▶ _TASK INSTRUCTIONS_:
Every line of the data must be set down exactly as shown.

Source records
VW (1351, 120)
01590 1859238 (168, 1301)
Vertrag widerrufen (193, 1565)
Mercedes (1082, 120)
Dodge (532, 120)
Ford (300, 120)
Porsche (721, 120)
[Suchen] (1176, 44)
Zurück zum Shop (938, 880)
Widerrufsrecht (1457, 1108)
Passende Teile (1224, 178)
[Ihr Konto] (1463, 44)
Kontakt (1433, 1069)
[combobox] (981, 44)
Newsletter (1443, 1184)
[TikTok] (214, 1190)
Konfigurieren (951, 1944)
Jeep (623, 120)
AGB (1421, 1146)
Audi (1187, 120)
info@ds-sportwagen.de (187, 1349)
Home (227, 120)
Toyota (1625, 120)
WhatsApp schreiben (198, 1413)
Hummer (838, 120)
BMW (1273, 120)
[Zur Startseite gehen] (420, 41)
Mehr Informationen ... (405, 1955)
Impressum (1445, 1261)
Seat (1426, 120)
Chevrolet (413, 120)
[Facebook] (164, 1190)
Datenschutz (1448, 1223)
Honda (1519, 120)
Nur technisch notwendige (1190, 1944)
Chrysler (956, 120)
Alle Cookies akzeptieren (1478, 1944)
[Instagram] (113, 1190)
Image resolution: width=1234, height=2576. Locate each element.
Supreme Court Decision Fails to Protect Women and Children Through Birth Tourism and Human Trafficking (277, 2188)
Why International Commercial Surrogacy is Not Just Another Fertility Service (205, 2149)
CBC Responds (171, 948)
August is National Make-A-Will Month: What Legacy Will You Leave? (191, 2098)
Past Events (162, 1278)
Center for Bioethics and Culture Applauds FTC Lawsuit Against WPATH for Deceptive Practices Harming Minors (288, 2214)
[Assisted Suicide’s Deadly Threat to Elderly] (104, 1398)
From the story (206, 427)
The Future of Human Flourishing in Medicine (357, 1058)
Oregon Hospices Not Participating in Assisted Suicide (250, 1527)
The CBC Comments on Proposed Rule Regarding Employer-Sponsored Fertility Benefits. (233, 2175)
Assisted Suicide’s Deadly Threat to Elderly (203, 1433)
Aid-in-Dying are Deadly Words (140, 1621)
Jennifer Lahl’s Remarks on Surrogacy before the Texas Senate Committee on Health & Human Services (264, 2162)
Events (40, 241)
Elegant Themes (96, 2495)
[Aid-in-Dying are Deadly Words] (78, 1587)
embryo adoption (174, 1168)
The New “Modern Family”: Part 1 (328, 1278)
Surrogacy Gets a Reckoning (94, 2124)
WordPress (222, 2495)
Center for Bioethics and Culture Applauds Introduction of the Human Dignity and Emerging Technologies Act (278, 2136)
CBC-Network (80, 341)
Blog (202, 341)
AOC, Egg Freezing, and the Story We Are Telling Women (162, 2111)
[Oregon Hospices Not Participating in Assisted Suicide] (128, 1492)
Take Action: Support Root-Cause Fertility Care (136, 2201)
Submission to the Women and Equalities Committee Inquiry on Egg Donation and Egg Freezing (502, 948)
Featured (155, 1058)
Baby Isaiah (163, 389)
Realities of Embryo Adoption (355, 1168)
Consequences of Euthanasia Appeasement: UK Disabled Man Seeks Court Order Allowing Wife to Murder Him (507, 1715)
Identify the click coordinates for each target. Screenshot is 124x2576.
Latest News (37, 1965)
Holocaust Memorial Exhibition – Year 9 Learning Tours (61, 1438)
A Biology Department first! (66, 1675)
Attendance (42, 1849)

▶ _RESPONSE_:
VW (1351, 120)
01590 1859238 (168, 1301)
Vertrag widerrufen (193, 1565)
Mercedes (1082, 120)
Dodge (532, 120)
Ford (300, 120)
Porsche (721, 120)
[Suchen] (1176, 44)
Zurück zum Shop (938, 880)
Widerrufsrecht (1457, 1108)
Passende Teile (1224, 178)
[Ihr Konto] (1463, 44)
Kontakt (1433, 1069)
[combobox] (981, 44)
Newsletter (1443, 1184)
[TikTok] (214, 1190)
Konfigurieren (951, 1944)
Jeep (623, 120)
AGB (1421, 1146)
Audi (1187, 120)
info@ds-sportwagen.de (187, 1349)
Home (227, 120)
Toyota (1625, 120)
WhatsApp schreiben (198, 1413)
Hummer (838, 120)
BMW (1273, 120)
[Zur Startseite gehen] (420, 41)
Mehr Informationen ... (405, 1955)
Impressum (1445, 1261)
Seat (1426, 120)
Chevrolet (413, 120)
[Facebook] (164, 1190)
Datenschutz (1448, 1223)
Honda (1519, 120)
Nur technisch notwendige (1190, 1944)
Chrysler (956, 120)
Alle Cookies akzeptieren (1478, 1944)
[Instagram] (113, 1190)
Image resolution: width=1234, height=2576. Locate each element.
Supreme Court Decision Fails to Protect Women and Children Through Birth Tourism and Human Trafficking (277, 2188)
Why International Commercial Surrogacy is Not Just Another Fertility Service (205, 2149)
CBC Responds (171, 948)
August is National Make-A-Will Month: What Legacy Will You Leave? (191, 2098)
Past Events (162, 1278)
Center for Bioethics and Culture Applauds FTC Lawsuit Against WPATH for Deceptive Practices Harming Minors (288, 2214)
[Assisted Suicide’s Deadly Threat to Elderly] (104, 1398)
From the story (206, 427)
The Future of Human Flourishing in Medicine (357, 1058)
Oregon Hospices Not Participating in Assisted Suicide (250, 1527)
The CBC Comments on Proposed Rule Regarding Employer-Sponsored Fertility Benefits. (233, 2175)
Assisted Suicide’s Deadly Threat to Elderly (203, 1433)
Aid-in-Dying are Deadly Words (140, 1621)
Jennifer Lahl’s Remarks on Surrogacy before the Texas Senate Committee on Health & Human Services (264, 2162)
Events (40, 241)
Elegant Themes (96, 2495)
[Aid-in-Dying are Deadly Words] (78, 1587)
embryo adoption (174, 1168)
The New “Modern Family”: Part 1 (328, 1278)
Surrogacy Gets a Reckoning (94, 2124)
WordPress (222, 2495)
Center for Bioethics and Culture Applauds Introduction of the Human Dignity and Emerging Technologies Act (278, 2136)
CBC-Network (80, 341)
Blog (202, 341)
AOC, Egg Freezing, and the Story We Are Telling Women (162, 2111)
[Oregon Hospices Not Participating in Assisted Suicide] (128, 1492)
Take Action: Support Root-Cause Fertility Care (136, 2201)
Submission to the Women and Equalities Committee Inquiry on Egg Donation and Egg Freezing (502, 948)
Featured (155, 1058)
Baby Isaiah (163, 389)
Realities of Embryo Adoption (355, 1168)
Consequences of Euthanasia Appeasement: UK Disabled Man Seeks Court Order Allowing Wife to Murder Him (507, 1715)
Identify the click coordinates for each target. Screenshot is 124x2576.
Latest News (37, 1965)
Holocaust Memorial Exhibition – Year 9 Learning Tours (61, 1438)
A Biology Department first! (66, 1675)
Attendance (42, 1849)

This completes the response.